§ ABOUT THIS TASK
Word for word, set down every line of the entries below from the line with "Task: Select the Next" to the line with "You are a computer-use agent. This", including both, and no other line.

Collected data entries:
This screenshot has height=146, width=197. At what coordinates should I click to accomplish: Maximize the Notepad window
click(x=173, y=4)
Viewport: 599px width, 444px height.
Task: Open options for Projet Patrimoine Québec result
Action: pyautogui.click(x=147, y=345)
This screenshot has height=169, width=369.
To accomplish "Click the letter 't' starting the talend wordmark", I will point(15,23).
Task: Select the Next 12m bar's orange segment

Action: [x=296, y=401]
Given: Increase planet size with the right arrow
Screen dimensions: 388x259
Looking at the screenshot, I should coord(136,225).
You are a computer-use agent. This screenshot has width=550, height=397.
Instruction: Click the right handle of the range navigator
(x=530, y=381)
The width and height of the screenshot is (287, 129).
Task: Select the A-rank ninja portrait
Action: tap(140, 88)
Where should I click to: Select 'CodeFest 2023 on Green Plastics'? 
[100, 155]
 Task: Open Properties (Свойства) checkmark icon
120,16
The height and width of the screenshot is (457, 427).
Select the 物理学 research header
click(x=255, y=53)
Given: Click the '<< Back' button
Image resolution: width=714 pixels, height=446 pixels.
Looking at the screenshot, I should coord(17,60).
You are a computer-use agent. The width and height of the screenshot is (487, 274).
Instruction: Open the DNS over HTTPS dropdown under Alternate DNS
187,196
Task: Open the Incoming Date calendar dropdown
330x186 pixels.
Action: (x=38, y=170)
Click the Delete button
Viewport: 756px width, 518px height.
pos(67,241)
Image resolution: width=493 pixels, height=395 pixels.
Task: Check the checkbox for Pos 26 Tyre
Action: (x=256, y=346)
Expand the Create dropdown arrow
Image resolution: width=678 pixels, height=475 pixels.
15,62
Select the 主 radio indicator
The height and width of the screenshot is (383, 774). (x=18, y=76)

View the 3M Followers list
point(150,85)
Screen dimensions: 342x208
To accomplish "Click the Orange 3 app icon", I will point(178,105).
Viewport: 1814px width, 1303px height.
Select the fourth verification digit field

§ SOLUTION
Task: Select the Next 12m bar's orange segment

Action: [x=296, y=401]
Given: Increase planet size with the right arrow
Screen dimensions: 388x259
Looking at the screenshot, I should coord(136,225).
You are a computer-use agent. This screenshot has width=550, height=397.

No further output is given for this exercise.